▸ **Work task**:
Print, please, exactly the lines from the one with "The width and height of the screenshot is (900, 405)." through the final line of the data below, with both ends included and the pictures left out.

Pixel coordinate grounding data

+ + + +

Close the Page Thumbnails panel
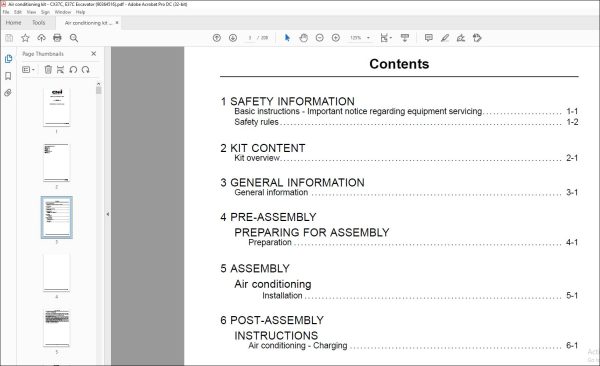Image resolution: width=600 pixels, height=366 pixels. (94, 54)
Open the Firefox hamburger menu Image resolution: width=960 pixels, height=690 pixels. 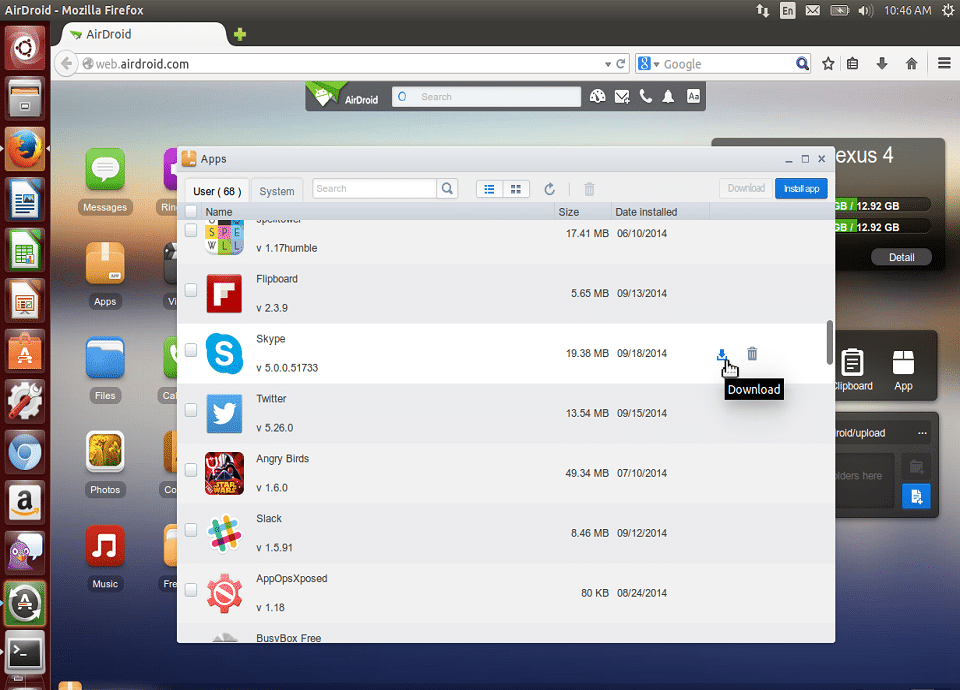click(944, 63)
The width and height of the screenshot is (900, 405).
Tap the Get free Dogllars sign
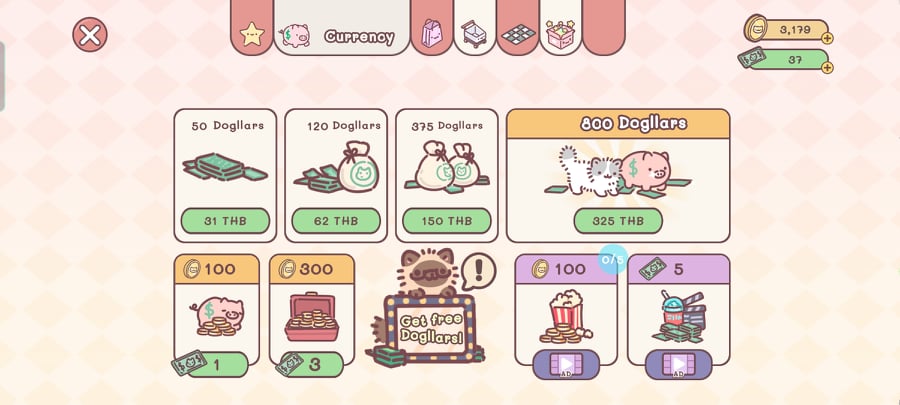(430, 329)
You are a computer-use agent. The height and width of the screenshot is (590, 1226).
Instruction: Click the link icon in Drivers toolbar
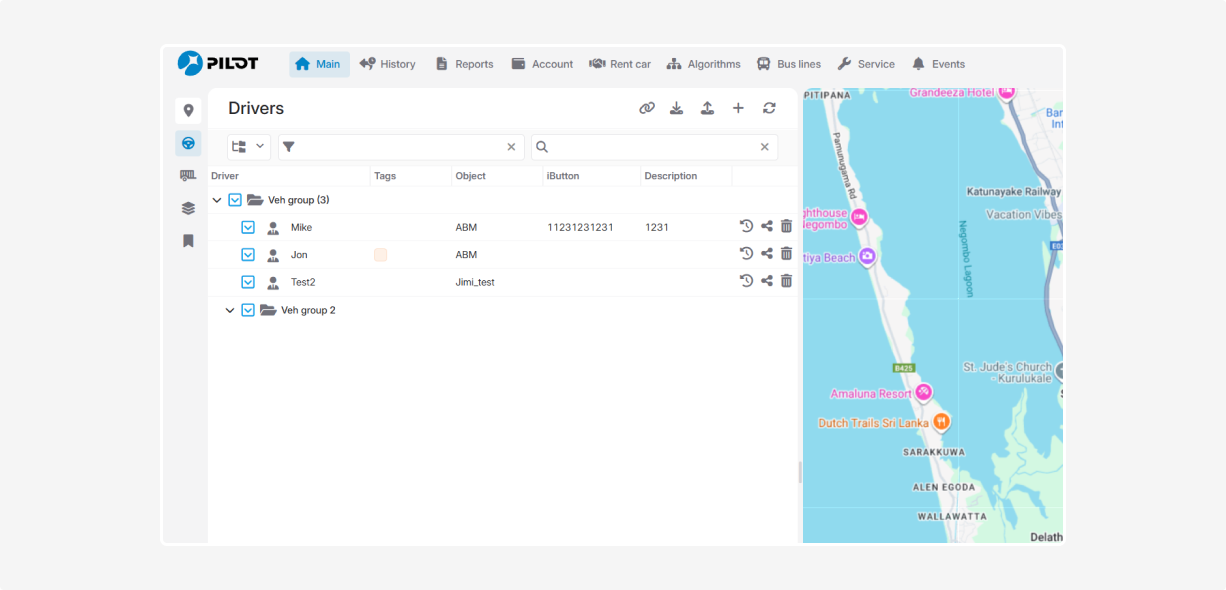647,108
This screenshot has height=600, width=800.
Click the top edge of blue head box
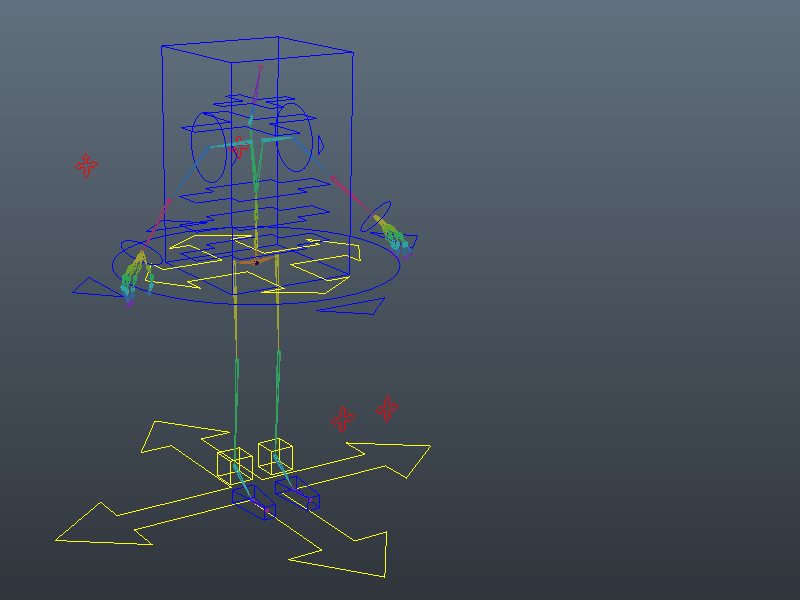tap(220, 41)
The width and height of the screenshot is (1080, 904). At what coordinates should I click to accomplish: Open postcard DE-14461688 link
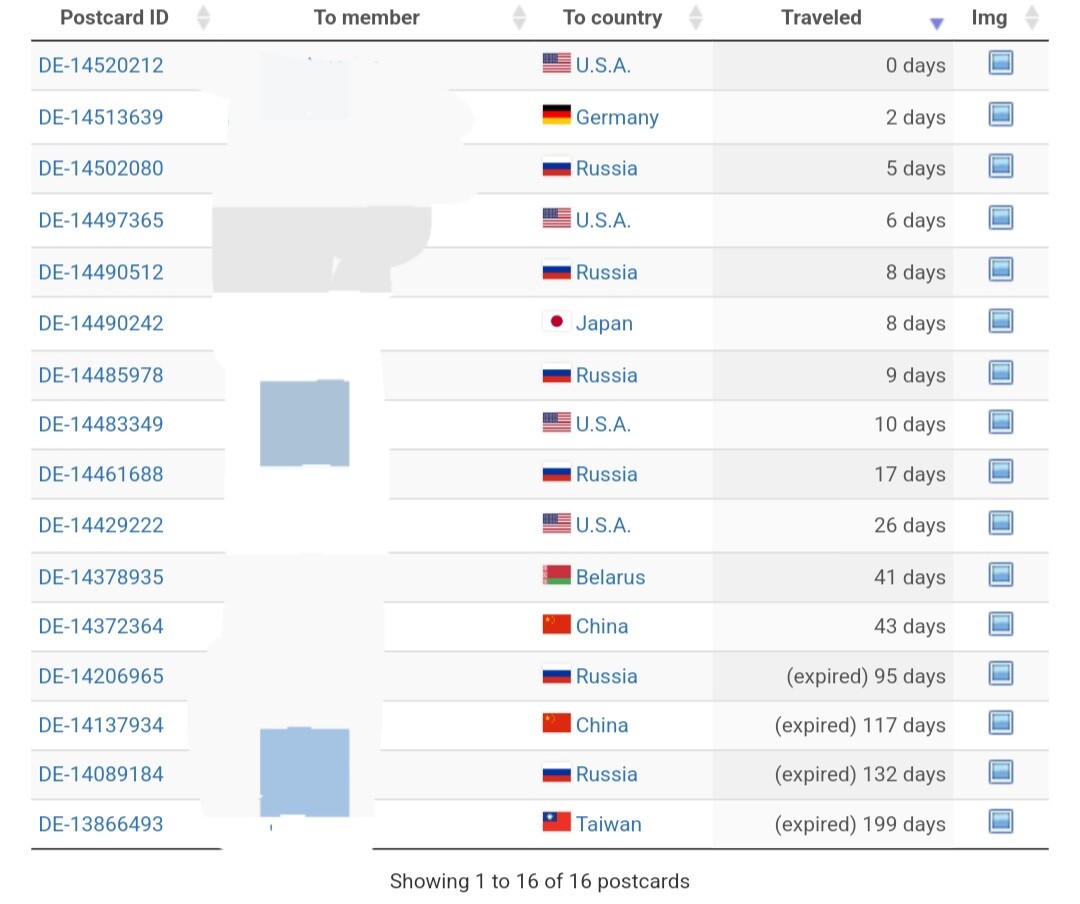click(x=101, y=474)
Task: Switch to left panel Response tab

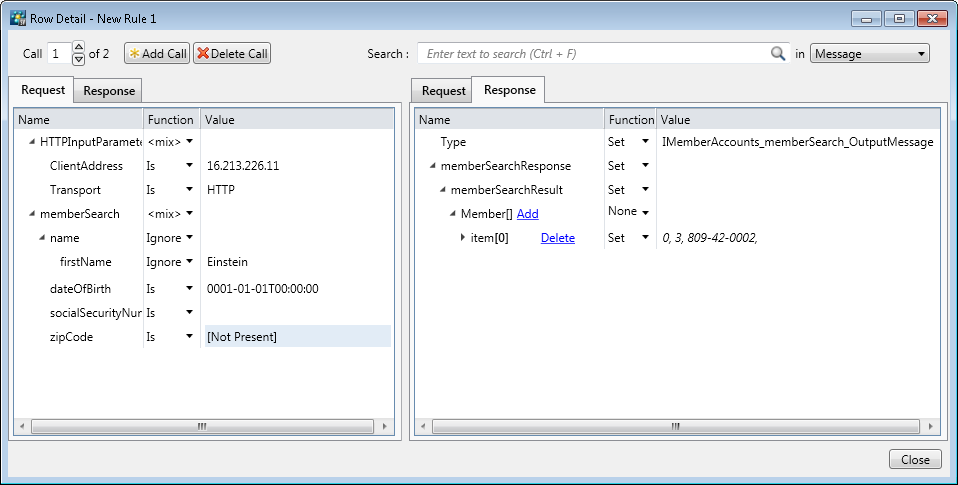Action: tap(109, 91)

+ + + +

▸ **Finished exercise**:
The width and height of the screenshot is (900, 405).
Tap the Get free Dogllars sign
(430, 329)
You are a computer-use agent. The height and width of the screenshot is (590, 1226).
Instruction: Click the link icon in Drivers toolbar
647,108
This screenshot has height=600, width=800.
Click the top edge of blue head box
tap(220, 41)
The width and height of the screenshot is (1080, 904). At what coordinates should I click to accomplish: Open postcard DE-14461688 link
click(x=101, y=474)
Task: Switch to left panel Response tab

Action: tap(109, 91)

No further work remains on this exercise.